Emma has $26 for her weekend expenses. She spent $12.81, including tax, on a new book. Additionally, she needs to set aside $10.00 for a lunch outing next week. If stickers cost $0.42 per package, tax included, describe the maximum number of packages (p) Emma can buy.

Which inequality should be used to solve this problem?

(1 point)
Responses

0.42p + 2.81 ≥ 26

0.42p + 22.81≥ 26

0.42p + 22.81≤ 26

0.42p + 2.81 ≤ 26
Question 2
(1 point)
The maximum number of packages Emma can buy is

1 answer

To determine the maximum number of packages of stickers Emma can buy, we start with her available budget after her expenses.

  1. Emma has $26.00.
  2. She spent $12.81 on a book, leaving her with: \[ 26 - 12.81 = 13.19 \]
  3. She also needs to set aside $10.00 for lunch, which further reduces her available funds: \[ 13.19 - 10.00 = 3.19 \]

Now, we'll denote the number of sticker packages she can buy as \( p \).

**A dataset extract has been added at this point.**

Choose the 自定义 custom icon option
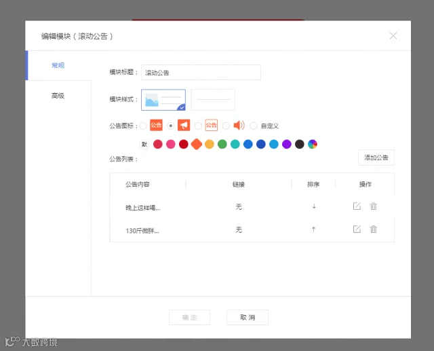The width and height of the screenshot is (434, 351). pos(254,126)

Each package costs $0.42. To find the maximum number of packages Emma can buy, we need to set up the following inequality, which includes the available budget after her expenses:

\[ 0.42p \leq 3.19 \]

This can be rewritten in the context of the possible options provided:

The correct inequality is: \[ 0.42p + 22.81 \leq 26 \] as this considers her total expenses (including the book and lunch).

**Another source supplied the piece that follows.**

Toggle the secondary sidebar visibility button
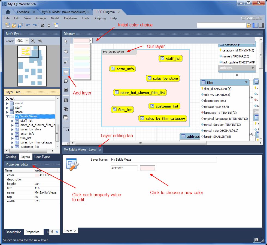The image size is (267, 245). (x=261, y=25)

Question 1 Answer: The inequality that should be used to solve this problem is:

  • 0.42p + 22.81 ≤ 26.

Question 2: Maximum Number of Packages Emma Can Buy Now, we can solve for \( p \): \[ 0.42p \leq 3.19 \] Dividing both sides by 0.42 gives us: \[ p \leq \frac{3.19}{0.42} \approx 7.595 \] Since \( p \) must be a whole number (packages), the maximum number of packages Emma can buy is \( 7 \).

Question 2 Answer: The maximum number of packages Emma can buy is 7.